Exercise goal:
Skip the pictures and repeat each line of the data exactly.

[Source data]
....

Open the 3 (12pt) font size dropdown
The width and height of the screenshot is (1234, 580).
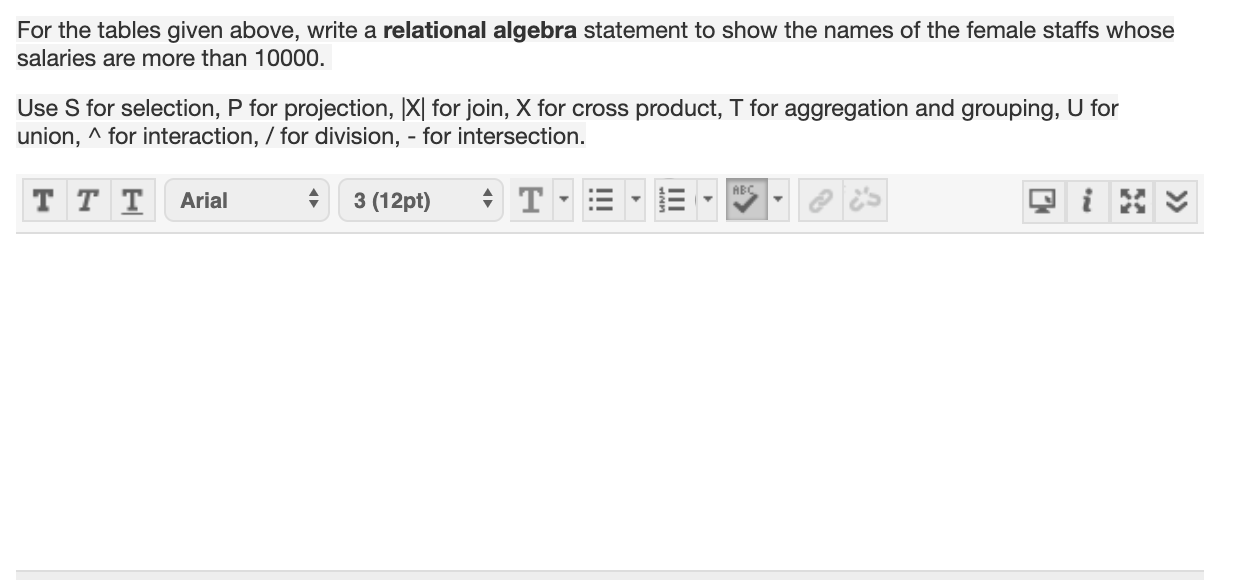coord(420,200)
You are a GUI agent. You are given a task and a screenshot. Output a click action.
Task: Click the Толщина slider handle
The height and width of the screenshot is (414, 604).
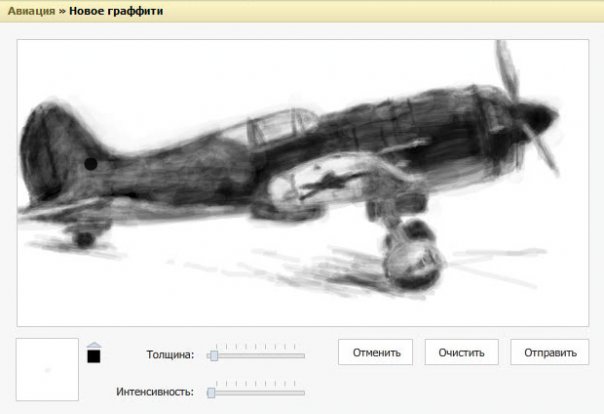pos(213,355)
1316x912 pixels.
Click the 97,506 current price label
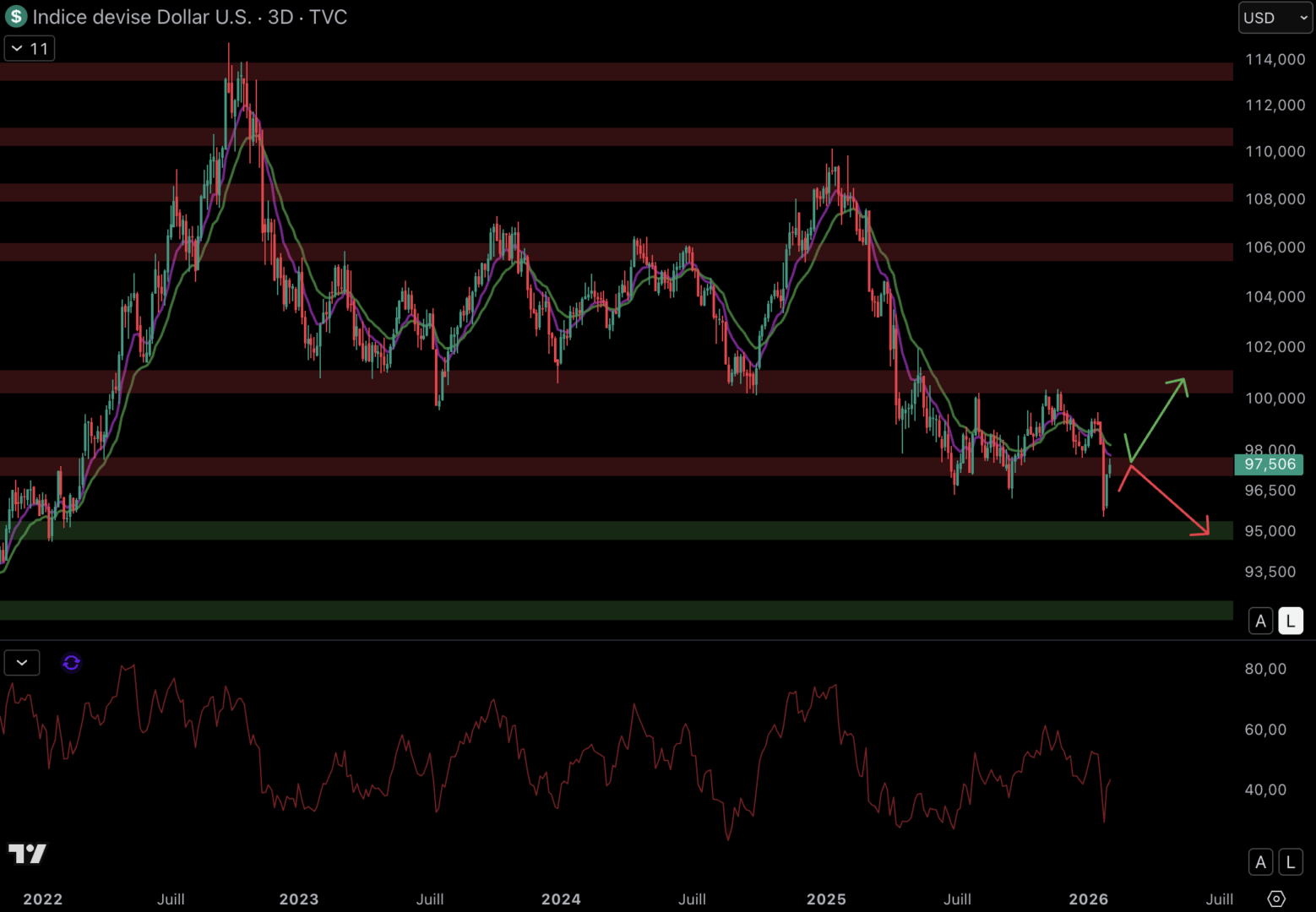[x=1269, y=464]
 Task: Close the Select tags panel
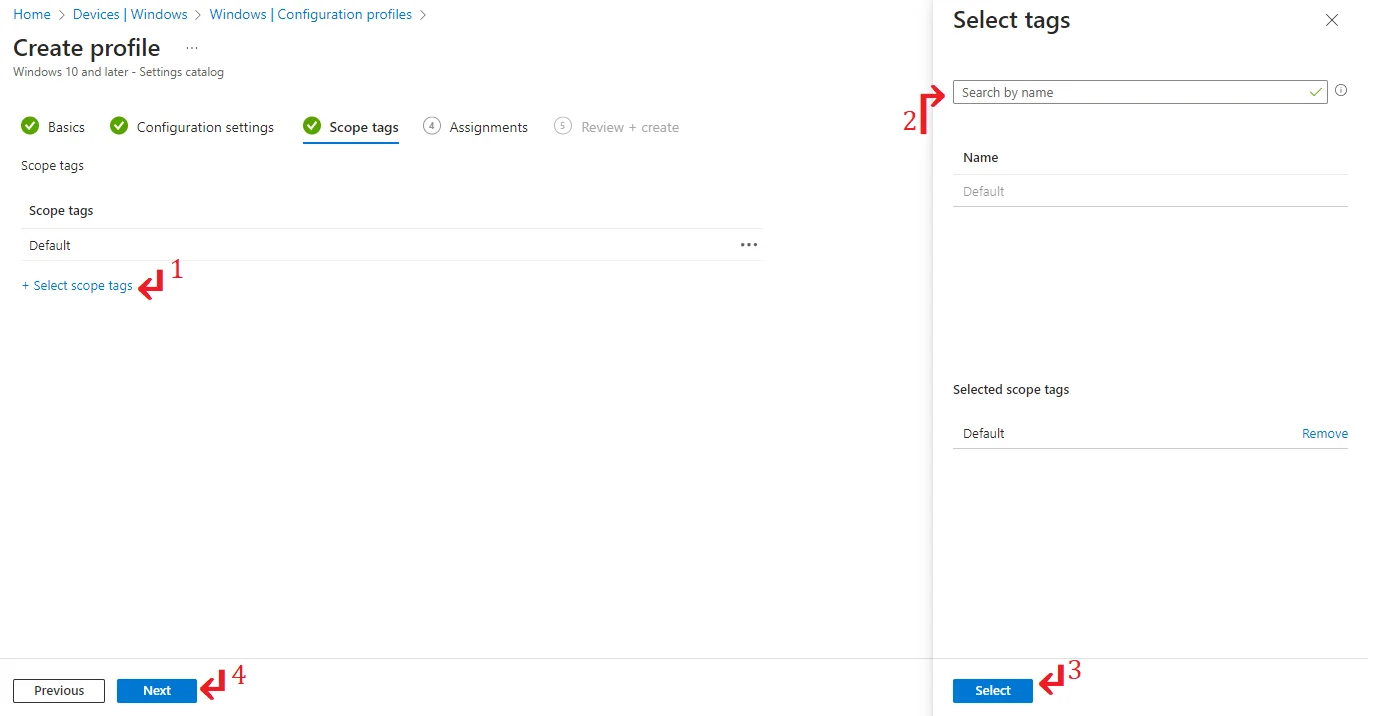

....

Reply to the task:
Open the 3 (12pt) font size dropdown
The width and height of the screenshot is (1234, 580).
coord(420,200)
You are a GUI agent. You are given a task and a screenshot. Output a click action.
Task: Click the Толщина slider handle
The height and width of the screenshot is (414, 604).
pos(213,355)
1316x912 pixels.
Click the 97,506 current price label
[x=1269, y=464]
 Task: Close the Select tags panel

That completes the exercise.